Dia mengibaratkan laut seperti sawah milik petani. Jika lahan pertanian rusak dan tercemar, dampaknya pada volume pemenuhan kebutuhan pangan.
Sama seperti proyek reklamasi, ribuan hektar yang telah ditutupi urukan akan mempersempit lokasi perikanan sebagai tempat para nelayan mencari penghasilan.
“Jika lautnya ditimbun untuk membangun 17 pulau secara otomatis lahan perikanan juga akan berkurang,” katanya.
Manipulasi ini, kata Riza, juga terjadi pada saat persetujuan Analisis Mengenai Dampak Lingkungan (Amdal) pada warga di sekitar proyek reklamasi.
Warga yang mestinya hanya menandatangani presensi kehadiran dalam sosialisasi, ternyata digunakan untuk persetujuan Amdal.
“Kalau seperti ini pemerintah mesti memulihkan hak-hak nelayan.

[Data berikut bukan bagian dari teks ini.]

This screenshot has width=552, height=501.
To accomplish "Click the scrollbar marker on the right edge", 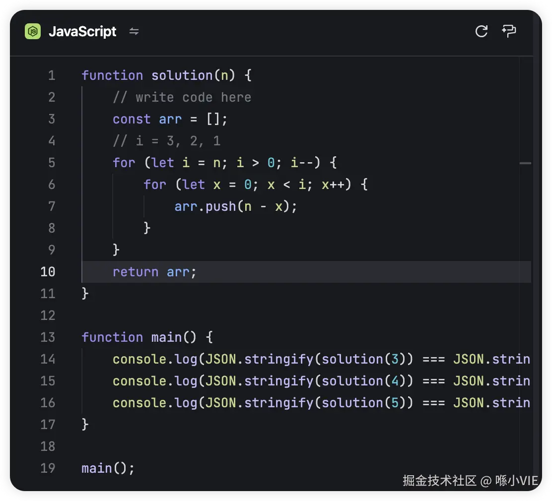I will pos(525,163).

Apalagi pembangunan ini hanya dilakukan demi kepentingan para pengembang, bukan untuk warga Jakarta,” ucapnya.
Sebelumnya pemerintah dalam hal ini Menteri Kelautan dan Perikanan (KKP), Susi Pudjiastuti, dan Komisi IV DPR RI sepakat untuk menolak reklamasi di Pulau Utara Jakarta dilanjutkan.
Mengutip Rmol, keputusan menolak reklamasi dilanjutkan diambil dalam rapat kerja antara Komisi IV dengan Menteri Kelautan dan Perikanan Susi Pudjiastuti Rabu (13/4).
“Komisi IV DPR RI bersepakat dengan pemerintah, juga Kementerian Kelautan dan Perikanan untuk menghentikan proses pembangunan proyek reklamasi pantai teluk Jakarta,” kata Wakil Ketua Komisi IV yang juga bertindak sebagai pemimpin raker, Herman Khaeron.